Tomado de http://ruedadeprensa.ning.com/profiles/blogs/ecosocialismo-hacia-una-nueva
Las presentes crisis económica y ecológica son parte de una coyuntura histórica más general: estamos enfrentados con una crisis del presente modelo de civilización, la civilización Occidental moderna capitalista/industrial, basada en la ilimitada expansión y acumulación de capital, en la “mercantilización de todo” (Immanuel Wallerstein), en la despiadada explotación del trabajo y la naturaleza, en el individualismo y la competencia brutales, y en la destrucción masiva del medio ambiente. La creciente amenaza de ruptura del equilibrio ecológico apunta a un escenario catastrófico –el calentamiento global– que pone en peligro la supervivencia misma de la especie humana. Enfrentamos una crisis de civilización que demanda un cambio radical.
Ecosocialismo es un intento de ofrecer una alternativa civilizatoria radical, fundada en los argumentos básicos del movimiento ecológico, y en la crítica marxista de la economía política. Opone al progreso destructivo capitalista (Marx) una política económica basada en criterios no monetarios y extraeconómicos: las necesidades sociales y el equilibrio ecológico. Esta síntesis dialéctica, intentada por un amplio espectro de autores, desde James O’Connor a Joel Kovel y John Bellamy Foster, y desde André Gorz (en sus escritos juveniles) a Elmar Altvater, es al mismo tiempo una crítica de la “ecología de mercado”, que no desafía el sistema capitalista, y del “socialismo productivista”, que ignora la cuestión de los limites naturales.
Según James O’Connor, el objetivo del socialismo ecológico es una nueva sociedad basada en la racionalidad ecológica, en el control democrático, en la equidad social, y el predominio del valor de uso sobre el valor de cambio. Agregaría que este objetivo requiere: a) propiedad colectiva de los medios de producción –“colectiva” quiere decir propiedad pública, cooperativa o comunitaria–; b) planificación democrática que permita a la sociedad definir metas de inversión y producción; y c) una nueva estructura tecnológica de las fuerzas productivas. En otros términos: una transformación social y económica revolucionaria.
El problema con las tendencias dominantes de la izquierda durante el siglo XX –la socialdemocracia y el movimiento comunista de inspiración soviética– fue la aceptación del modelo de fuerzas productivas realmente existente. Mientras la primera se limita a una versión reformada –a lo sumo keynesiana– del sistema capitalista, el segundo desarrolló una forma colectivista – o capitalista de Estado– de productivismo. En ambos casos, la cuestión del medio ambiente quedó descartada, o fue marginada.
Los propios Marx y Engels no ignoraban las consecuencias ambientales destructivas del modo de producción capitalista: hay varios pasajes en El capital y otros escritos que muestran esta comprensión. Creían además que el objetivo del socialismo no era producir cada vez más mercancías,sino dar a los seres humanos tiempo libre para el pleno desarrollo de sus potencialidades. De modo que ellos tienen poco en común con el “productivismo”, esto es, con la idea de que la ilimitada expansión de la producción es un objetivo en sí mismo.

**Requisitos de la tarea:**
Reproduce sin cambios el pasaje del texto sobre el ecosocialismo que empieza con las palabras "Los propios Marx" y termina con "en sí mismo.". Los datos no intervienen en nada de esto.

**Material proporcionado:**
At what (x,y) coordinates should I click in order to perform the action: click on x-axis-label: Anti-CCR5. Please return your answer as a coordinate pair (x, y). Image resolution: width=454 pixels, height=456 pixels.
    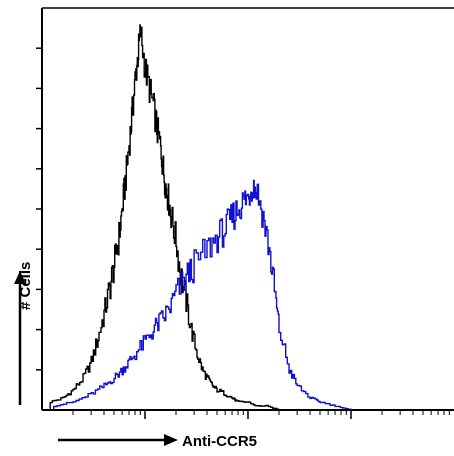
---
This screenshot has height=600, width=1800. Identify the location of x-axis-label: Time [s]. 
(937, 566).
---
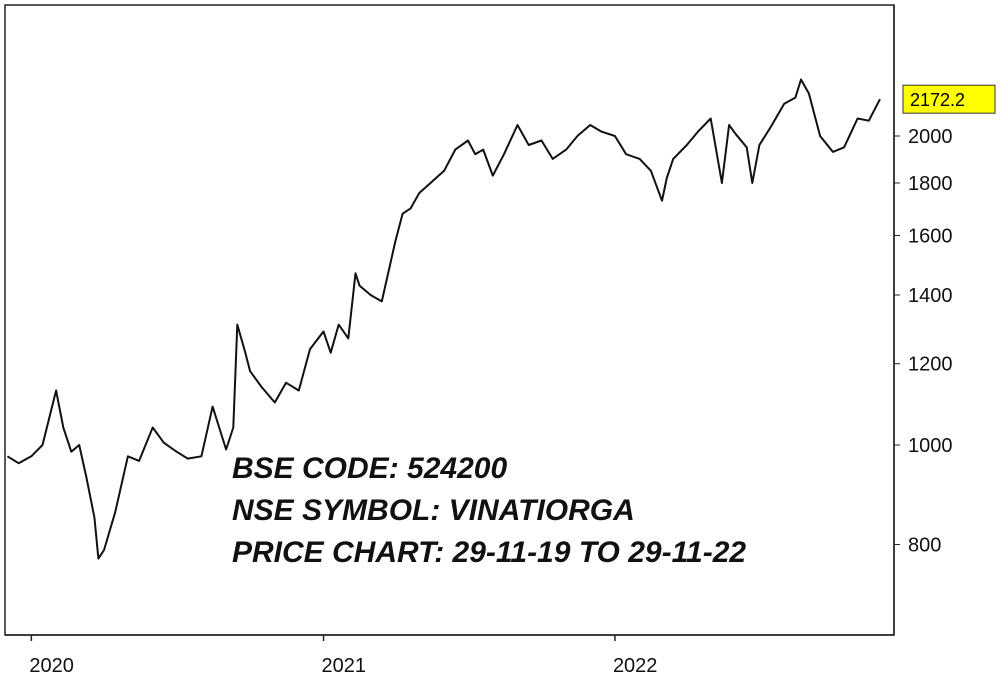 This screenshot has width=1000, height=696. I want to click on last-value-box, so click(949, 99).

**Resultado:**
Los propios Marx y Engels no ignoraban las consecuencias ambientales destructivas del modo de producción capitalista: hay varios pasajes en El capital y otros escritos que muestran esta comprensión. Creían además que el objetivo del socialismo no era producir cada vez más mercancías,sino dar a los seres humanos tiempo libre para el pleno desarrollo de sus potencialidades. De modo que ellos tienen poco en común con el “productivismo”, esto es, con la idea de que la ilimitada expansión de la producción es un objetivo en sí mismo.